A delicious alternative to the grill to make a good cut. As we accompany the steak with a Bernese sauce prepared with white wine; It is creamy and with an epeciado flavor. Together they are a delicious dish, you have to try it.
Learn more about Alfredo Martell
Ingredients4 portions
Preparation
Heat the vegetable oil to 170 degrees inside a fryer or deep fryer.

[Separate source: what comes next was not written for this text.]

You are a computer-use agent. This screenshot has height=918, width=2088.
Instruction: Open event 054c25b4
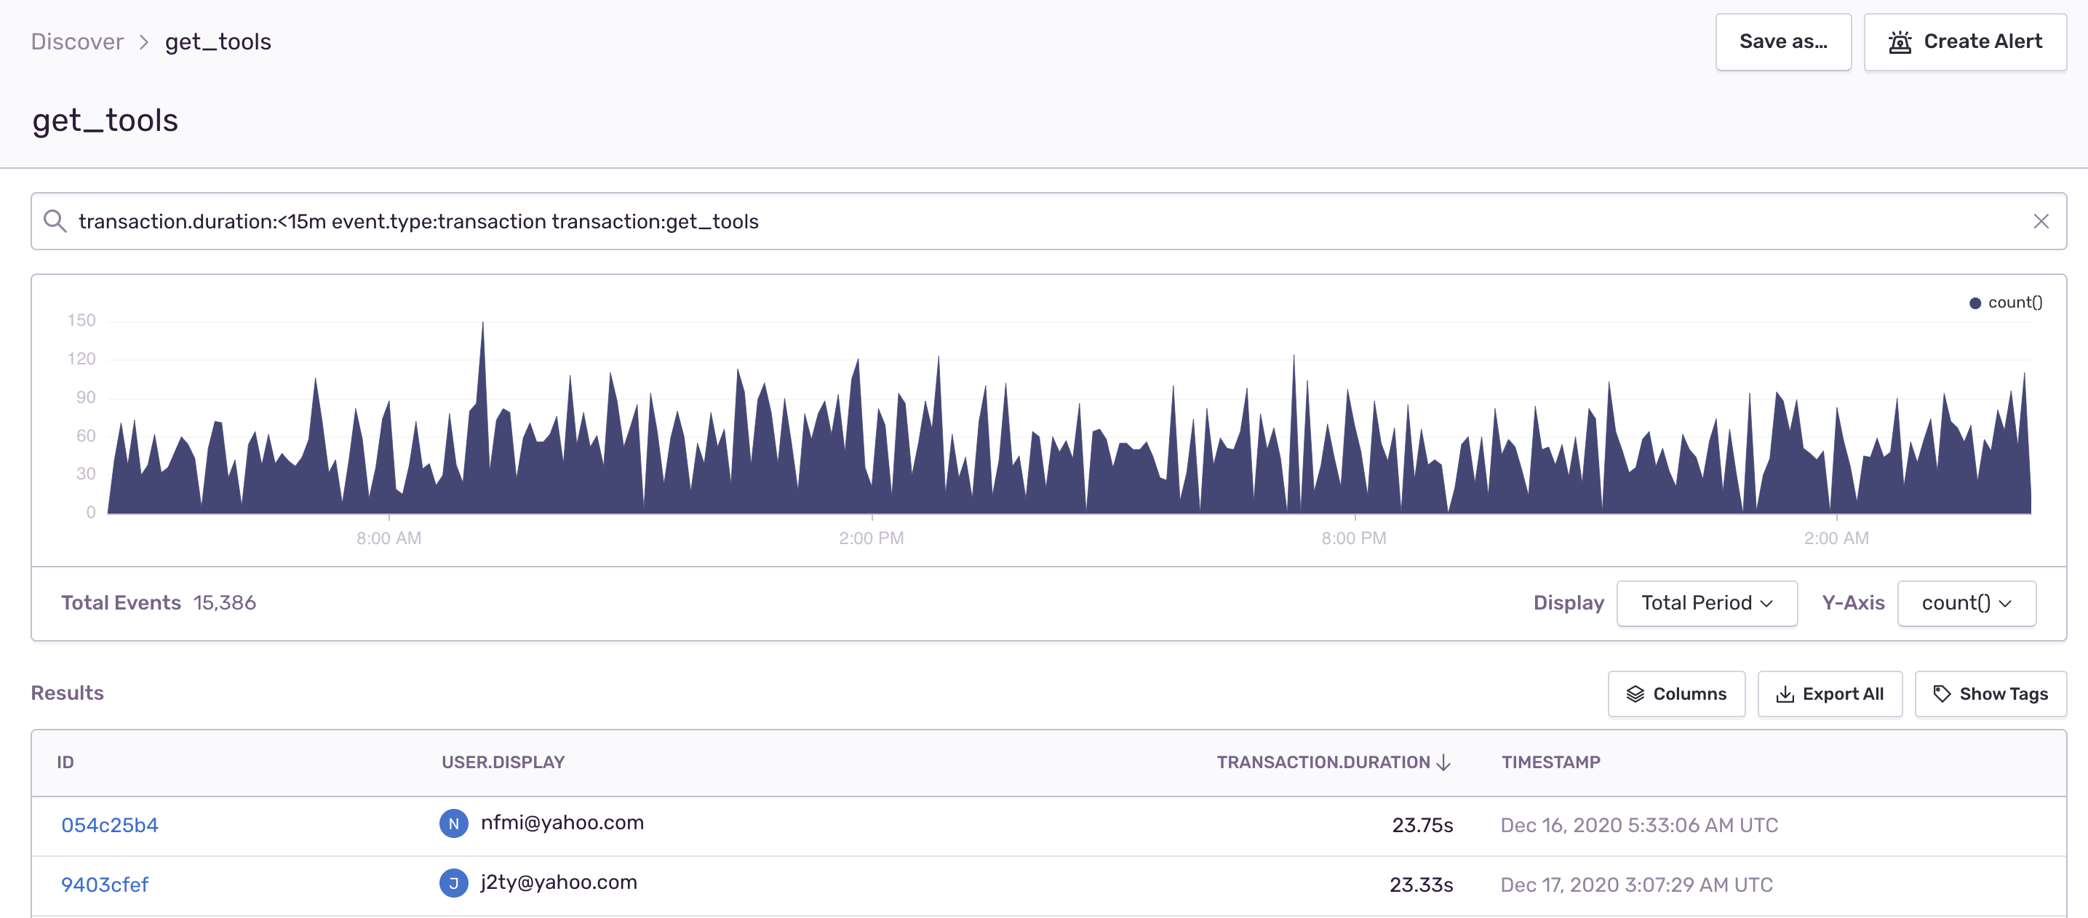tap(109, 825)
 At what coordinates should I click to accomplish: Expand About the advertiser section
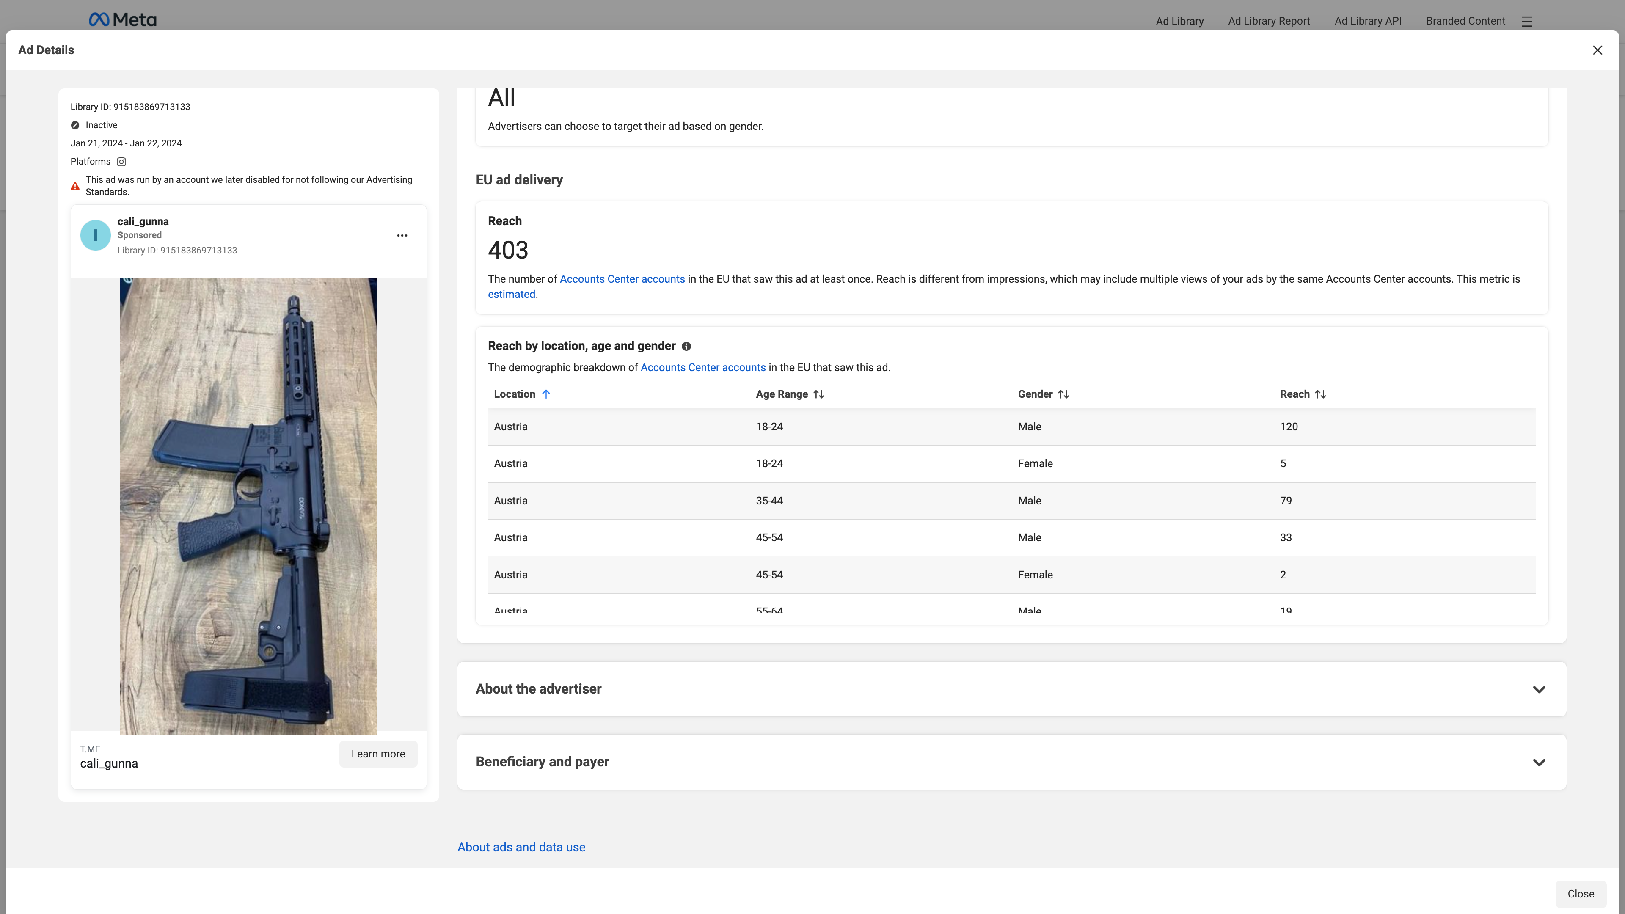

To make the bernese sauce, put the vinegar, the white wine, the white pepper and the sliced garlic in a small small pot to boil. Reduce until the liquid becomes half of what was originally served. Once this is finished, remove the white peppercorns.
Change the liquid to another pan, add the egg yolks and mix well until it takes a light and creamy color. Add melted butter little by little and keep mixing.
Season with tarragon leaves, salt and pepper.
Once seasoned turn off the fire of that pan and leave ready to serve.
Put the steaks and potatoes in the pan with boiling oil for about 3 minutes. Remove the oil from the pan and season the fillets and potatoes with salt and pepper.
Heat olive oil in a pan, add a little butter to avoid burning the meat and put the meat for a couple of minutes without moving it sideways or until it is well cooked.
Turn the meat over and cook for another two minutes until it is a bit crix on the surface.